Hal böyle olunca mahkemece, davalı ticaret sicil müdürlüğünün 6102 sayılı TTK’nun geçici 7. maddesinde ve 559 sayılı KHK’da öngörülen usul ve şartlar gerçekleşmeden ihyası istenen şirketi ticaret sicilinden re’sen terkin ettiği, sicilden sermaye artırımı yapmayarak münfesih duruma düşmesinden ötürü tasfiye işlemleri için de şirkete tasfiye memuru atanması gerektiği, TTK’nun 547/2. maddesi gereğince ek tasfiye kararı ile ihya ve tasfiye işlemlerinin yapılması için ihyasına karar verilen şirkete tasfiye memuru atanmasına karar verilerek usulsüz terkin ile dava açılmasına sebebiyet veren davalı aleyhine yargılama giderlerine hükmedilmesinde bir isabetsizlik görülmemiştir.
Davalının yargılama giderlerine yönelik istinaf itirazına gelindiğinde, ihyası talep olunan şirket hakkında derdest dava bulunduğu sırada ticaret sicilinden terkin işlemi yapılması TTK’nun geçici 7. maddesine uygun değildir. Bir başka anlatımla, davanın açılmasına davalı sebebiyet vermiştir. Bu durumda mahkemece davalı aleyhine yargılama giderlerine hükmedilmesi isabetlidir.

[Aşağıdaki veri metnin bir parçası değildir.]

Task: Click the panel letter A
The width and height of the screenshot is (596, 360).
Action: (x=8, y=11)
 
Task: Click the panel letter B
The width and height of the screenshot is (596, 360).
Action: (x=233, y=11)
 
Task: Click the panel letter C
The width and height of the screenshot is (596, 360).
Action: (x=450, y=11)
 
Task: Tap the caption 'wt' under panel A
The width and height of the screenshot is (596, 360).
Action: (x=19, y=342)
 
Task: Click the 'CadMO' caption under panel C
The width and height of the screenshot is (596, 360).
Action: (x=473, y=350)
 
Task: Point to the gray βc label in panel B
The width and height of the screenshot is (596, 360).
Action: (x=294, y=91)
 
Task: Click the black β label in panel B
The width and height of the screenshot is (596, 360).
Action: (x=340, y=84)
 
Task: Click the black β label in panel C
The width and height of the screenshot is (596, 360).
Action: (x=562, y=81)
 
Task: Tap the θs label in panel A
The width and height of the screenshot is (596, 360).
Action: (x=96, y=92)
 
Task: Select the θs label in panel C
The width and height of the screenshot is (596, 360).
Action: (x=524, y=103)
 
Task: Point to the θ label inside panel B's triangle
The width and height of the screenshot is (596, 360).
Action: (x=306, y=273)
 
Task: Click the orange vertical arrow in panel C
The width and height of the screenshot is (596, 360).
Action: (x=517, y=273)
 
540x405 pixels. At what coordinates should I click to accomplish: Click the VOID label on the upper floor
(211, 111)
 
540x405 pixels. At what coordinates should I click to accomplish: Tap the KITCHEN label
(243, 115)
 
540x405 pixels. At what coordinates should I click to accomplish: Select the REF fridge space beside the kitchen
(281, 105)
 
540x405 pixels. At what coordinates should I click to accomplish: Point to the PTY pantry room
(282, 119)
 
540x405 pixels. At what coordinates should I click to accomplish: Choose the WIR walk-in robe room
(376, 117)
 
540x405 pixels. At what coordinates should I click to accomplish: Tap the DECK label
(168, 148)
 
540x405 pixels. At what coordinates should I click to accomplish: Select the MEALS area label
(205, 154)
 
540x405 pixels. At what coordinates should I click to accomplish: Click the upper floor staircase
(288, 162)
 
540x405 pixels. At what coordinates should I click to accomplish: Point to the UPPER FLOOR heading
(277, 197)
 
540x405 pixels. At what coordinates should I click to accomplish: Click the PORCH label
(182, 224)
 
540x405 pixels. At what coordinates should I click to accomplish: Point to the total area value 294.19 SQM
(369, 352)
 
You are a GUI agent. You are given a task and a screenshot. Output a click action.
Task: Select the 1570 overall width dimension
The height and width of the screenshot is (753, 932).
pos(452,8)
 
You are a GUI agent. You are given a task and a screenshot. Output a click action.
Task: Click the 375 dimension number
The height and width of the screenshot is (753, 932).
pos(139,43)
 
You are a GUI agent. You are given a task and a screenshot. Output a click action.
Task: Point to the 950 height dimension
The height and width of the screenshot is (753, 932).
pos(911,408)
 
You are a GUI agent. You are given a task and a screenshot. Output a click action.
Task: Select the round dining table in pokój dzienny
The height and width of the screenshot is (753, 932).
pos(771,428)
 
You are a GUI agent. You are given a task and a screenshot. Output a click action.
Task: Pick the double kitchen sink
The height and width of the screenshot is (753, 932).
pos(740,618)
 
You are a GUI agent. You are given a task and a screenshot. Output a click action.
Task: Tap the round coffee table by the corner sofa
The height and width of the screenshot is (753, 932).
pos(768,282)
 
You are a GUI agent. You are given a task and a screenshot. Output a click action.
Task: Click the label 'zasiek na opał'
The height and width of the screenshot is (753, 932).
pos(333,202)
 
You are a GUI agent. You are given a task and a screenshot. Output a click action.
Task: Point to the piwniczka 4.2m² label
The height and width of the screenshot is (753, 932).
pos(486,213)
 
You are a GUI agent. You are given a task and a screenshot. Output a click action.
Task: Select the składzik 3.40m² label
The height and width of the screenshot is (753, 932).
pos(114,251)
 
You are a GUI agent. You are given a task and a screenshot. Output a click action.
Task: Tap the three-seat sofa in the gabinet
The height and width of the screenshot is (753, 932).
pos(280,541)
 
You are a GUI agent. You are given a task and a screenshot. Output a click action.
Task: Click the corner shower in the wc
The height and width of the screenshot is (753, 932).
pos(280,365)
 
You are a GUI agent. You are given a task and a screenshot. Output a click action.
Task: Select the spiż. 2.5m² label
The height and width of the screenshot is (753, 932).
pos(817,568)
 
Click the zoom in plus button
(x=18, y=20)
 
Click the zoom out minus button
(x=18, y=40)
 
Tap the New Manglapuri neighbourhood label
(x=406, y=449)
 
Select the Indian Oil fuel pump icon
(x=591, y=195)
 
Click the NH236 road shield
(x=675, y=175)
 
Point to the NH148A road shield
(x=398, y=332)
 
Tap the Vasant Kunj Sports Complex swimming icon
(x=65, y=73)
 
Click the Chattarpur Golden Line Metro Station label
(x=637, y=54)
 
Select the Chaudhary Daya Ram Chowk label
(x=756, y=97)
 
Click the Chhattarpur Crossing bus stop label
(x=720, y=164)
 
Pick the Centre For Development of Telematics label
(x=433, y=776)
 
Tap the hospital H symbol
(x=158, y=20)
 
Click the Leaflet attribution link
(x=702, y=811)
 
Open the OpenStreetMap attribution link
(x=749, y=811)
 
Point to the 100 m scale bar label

Tüm bu nedenlerle ilk derece mahkemesinin davanın kısmen kabulü yönündeki kararında herhangi bir isabetsizlik görülmediğinden davalı ticaret sicil müdürlüğünün istinaf başvurusunun esastan reddine karar vermek gerekmiş ve takdiren aşağıdaki şekilde hüküm kurulmuştur.
HÜKÜM: Yukarıda Açıklanan Nedenlerle;
1-Davalı ticaret sicil müdürlüğünün istinaf başvurusunun HMK’nın 353/(1)-b.1 maddesi gereğince ESASTAN REDDİNE,
2-Davalı ticaret sicil müdürlüğünden alınması gerekli olan 80,70 TL istinaf karar harcından peşin alınan 59,30 TL istinaf karar harcının mahsubu ile bakiye 21,40 TL’nin anılan davalıdan tahsili ile hazineye irat kaydına,
3-Davalı ticaret sicil müdürlüğünün tarafından yapılan yargılama giderlerinin üzerinde bırakılmasına,
4-İstinaf incelemesi sırasında duruşma açılmadığından davacı yararına vekalet ücreti taktirine yer olmadığına,
Dosya üzerinde yapılan inceleme sonucunda HMK’nın 361. maddesi uyarınca gerekçeli kararın tebliğinden itibaren iki haftalık süre içerisinde Yargıtay’da temyiz kanun yolu açık olmak üzere oy birliği ile karar verildi. 12/10/2022

Başkan – Üye – Üye – Zabıt Katibi –

Bu belge 5070 sayılı Elektronik İmza Kanunu hükümlerine göre UYAP sistemi üzerinden elektronik imza ile imzalanmıştır.